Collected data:
----------------------------------------
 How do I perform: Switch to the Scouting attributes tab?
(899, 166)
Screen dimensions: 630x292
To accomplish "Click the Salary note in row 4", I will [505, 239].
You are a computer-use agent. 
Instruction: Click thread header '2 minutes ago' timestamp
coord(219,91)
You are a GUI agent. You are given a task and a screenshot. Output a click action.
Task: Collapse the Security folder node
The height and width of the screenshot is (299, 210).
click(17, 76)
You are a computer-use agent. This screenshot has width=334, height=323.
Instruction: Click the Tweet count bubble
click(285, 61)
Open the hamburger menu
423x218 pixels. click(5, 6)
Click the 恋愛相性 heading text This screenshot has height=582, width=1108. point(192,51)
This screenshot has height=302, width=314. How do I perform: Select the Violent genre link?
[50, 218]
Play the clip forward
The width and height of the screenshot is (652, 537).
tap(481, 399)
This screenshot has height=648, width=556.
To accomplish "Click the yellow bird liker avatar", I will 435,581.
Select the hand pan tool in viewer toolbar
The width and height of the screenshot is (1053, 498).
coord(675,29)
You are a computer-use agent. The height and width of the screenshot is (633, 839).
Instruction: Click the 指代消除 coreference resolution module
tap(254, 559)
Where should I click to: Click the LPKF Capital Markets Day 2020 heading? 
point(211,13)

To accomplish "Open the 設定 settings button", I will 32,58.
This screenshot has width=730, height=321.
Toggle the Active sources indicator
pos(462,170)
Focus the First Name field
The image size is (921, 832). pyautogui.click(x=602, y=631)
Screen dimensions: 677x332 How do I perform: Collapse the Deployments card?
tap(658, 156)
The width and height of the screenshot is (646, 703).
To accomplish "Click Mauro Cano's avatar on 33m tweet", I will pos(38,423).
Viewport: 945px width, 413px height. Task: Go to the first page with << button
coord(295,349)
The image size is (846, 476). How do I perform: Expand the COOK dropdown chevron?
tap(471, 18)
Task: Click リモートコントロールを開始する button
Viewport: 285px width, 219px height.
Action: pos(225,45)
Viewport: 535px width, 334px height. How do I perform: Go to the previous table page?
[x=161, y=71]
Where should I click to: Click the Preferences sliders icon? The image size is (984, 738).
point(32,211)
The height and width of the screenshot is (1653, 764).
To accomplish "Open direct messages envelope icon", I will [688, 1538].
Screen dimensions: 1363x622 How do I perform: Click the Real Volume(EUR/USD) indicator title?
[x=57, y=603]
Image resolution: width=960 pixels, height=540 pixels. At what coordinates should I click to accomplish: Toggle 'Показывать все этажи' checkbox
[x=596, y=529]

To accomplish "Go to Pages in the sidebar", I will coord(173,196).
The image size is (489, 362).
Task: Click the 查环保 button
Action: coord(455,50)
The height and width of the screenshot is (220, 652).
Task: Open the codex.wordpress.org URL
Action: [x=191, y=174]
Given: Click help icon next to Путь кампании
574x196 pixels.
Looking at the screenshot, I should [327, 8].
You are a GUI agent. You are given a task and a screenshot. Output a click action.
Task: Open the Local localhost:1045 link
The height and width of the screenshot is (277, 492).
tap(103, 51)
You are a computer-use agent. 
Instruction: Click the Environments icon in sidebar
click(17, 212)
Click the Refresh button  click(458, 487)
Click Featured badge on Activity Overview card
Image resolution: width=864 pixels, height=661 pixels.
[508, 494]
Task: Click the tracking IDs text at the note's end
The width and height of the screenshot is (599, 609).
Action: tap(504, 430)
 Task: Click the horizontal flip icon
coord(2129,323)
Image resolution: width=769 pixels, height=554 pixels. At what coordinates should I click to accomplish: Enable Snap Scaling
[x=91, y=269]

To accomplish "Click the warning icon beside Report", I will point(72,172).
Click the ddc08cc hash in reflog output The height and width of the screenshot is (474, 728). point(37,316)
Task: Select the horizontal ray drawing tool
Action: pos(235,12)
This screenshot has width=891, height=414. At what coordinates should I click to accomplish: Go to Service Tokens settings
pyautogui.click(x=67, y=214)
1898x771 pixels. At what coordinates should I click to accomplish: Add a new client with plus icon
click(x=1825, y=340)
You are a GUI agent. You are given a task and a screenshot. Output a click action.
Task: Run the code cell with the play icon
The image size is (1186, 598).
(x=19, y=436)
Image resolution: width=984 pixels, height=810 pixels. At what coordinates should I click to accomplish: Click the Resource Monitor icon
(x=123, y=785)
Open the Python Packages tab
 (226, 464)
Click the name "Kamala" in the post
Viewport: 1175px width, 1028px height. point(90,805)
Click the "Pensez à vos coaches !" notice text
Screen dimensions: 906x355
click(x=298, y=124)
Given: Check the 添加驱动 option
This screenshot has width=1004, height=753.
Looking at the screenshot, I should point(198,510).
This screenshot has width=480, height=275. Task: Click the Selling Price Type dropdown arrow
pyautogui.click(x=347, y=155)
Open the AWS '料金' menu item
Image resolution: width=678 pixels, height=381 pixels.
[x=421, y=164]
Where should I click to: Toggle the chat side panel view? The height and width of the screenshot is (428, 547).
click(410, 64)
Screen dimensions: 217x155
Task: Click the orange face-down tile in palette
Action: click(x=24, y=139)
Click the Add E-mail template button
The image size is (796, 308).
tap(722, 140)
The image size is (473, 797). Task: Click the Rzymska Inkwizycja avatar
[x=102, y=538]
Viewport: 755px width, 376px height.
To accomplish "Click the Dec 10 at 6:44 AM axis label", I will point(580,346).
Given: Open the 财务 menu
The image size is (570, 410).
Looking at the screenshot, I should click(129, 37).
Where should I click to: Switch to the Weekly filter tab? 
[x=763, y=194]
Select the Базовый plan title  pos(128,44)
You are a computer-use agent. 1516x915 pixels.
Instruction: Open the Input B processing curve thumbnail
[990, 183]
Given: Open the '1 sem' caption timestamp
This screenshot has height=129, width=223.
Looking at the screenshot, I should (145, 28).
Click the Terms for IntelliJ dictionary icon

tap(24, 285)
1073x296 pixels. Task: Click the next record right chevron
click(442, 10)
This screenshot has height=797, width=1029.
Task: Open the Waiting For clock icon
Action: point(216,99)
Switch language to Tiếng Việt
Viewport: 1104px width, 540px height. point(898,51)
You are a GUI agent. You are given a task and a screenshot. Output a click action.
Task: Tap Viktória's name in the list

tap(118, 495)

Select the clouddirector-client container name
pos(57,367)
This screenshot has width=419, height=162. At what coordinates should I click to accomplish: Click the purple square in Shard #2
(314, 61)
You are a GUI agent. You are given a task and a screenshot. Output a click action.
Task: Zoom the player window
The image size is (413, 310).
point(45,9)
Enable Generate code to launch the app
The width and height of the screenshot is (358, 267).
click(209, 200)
----------------------------------------
## What needs to be done
Repeat exactly the lines from the one containing "Task: Tap Viktória's name in the list" to the end of the records.

## Written answer
Task: Tap Viktória's name in the list

tap(118, 495)

Select the clouddirector-client container name
pos(57,367)
This screenshot has width=419, height=162. At what coordinates should I click to accomplish: Click the purple square in Shard #2
(314, 61)
You are a GUI agent. You are given a task and a screenshot. Output a click action.
Task: Zoom the player window
The image size is (413, 310).
point(45,9)
Enable Generate code to launch the app
The width and height of the screenshot is (358, 267).
click(209, 200)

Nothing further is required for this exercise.